The 2016 bombing drew immediate condemnation from church leaders around the world. The Archbishop of Canterbury, the Most Rev. Justin Welby, described the attack as “utterly contemptible” and prayed for the dead and wounded. Pope Francis called it “reprehensible” and appealed to Pakistan’s authorities to protect vulnerable religious minorities. In Pakistan, the Moderator of the Church of Pakistan, Bishop Samuel Azariah, said he had personally seen children, women, and elderly victims and warned that such attacks damage efforts to build peace between Christians and Muslims.

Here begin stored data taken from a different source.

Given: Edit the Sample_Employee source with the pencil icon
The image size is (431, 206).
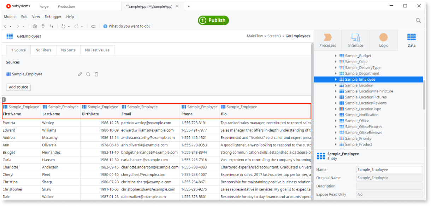Looking at the screenshot, I should [x=80, y=74].
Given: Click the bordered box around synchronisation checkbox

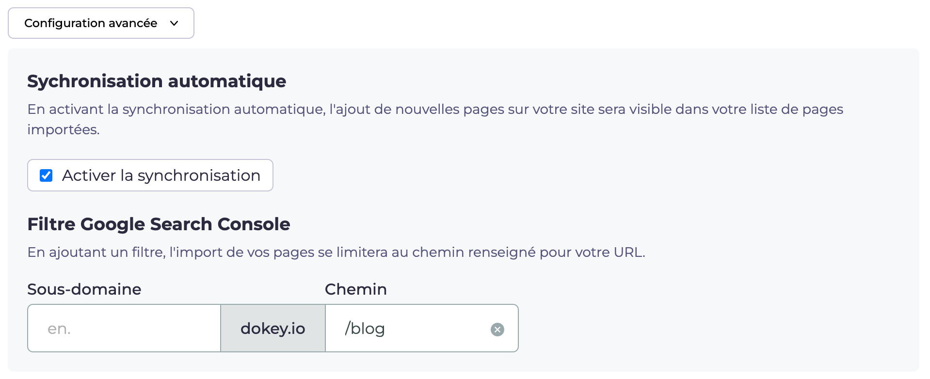Looking at the screenshot, I should (x=150, y=175).
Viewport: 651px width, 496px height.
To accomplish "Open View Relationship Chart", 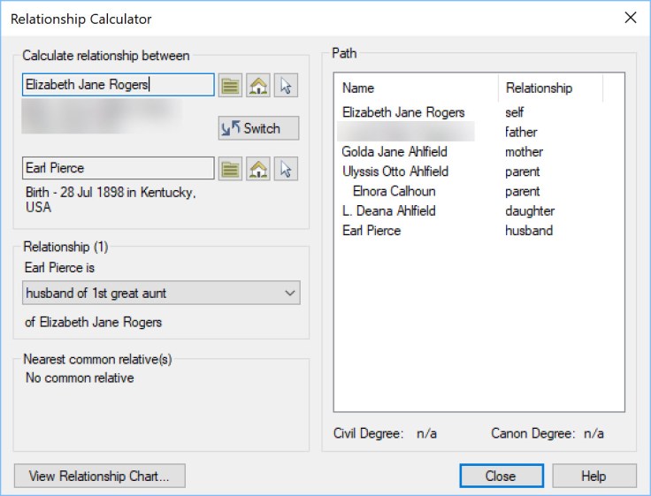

Thirteen years on, the latest compensation drive underscores how slowly justice has moved. According to UCA News, the provincial government has begun handing out checks to widows, orphans, and other minority victims of terrorism, some of them connected to the 2013 All Saints Church bombing in Peshawar. Families and advocates say the gesture, while welcome, comes far too late for many who have already endured years of grief, poverty, and medical hardship.
Michelle Chaudhry, president of the Cecil and Iris Chaudhry Foundation, said the delayed payments amount to “a mockery of justice.” Her criticism captures the frustration of many Pakistani Christians, who have seen repeated promises of redress, but little timely relief. For them, the new compensation is not just a financial matter; it is a reminder of how slowly the state has responded to violence against religious minorities.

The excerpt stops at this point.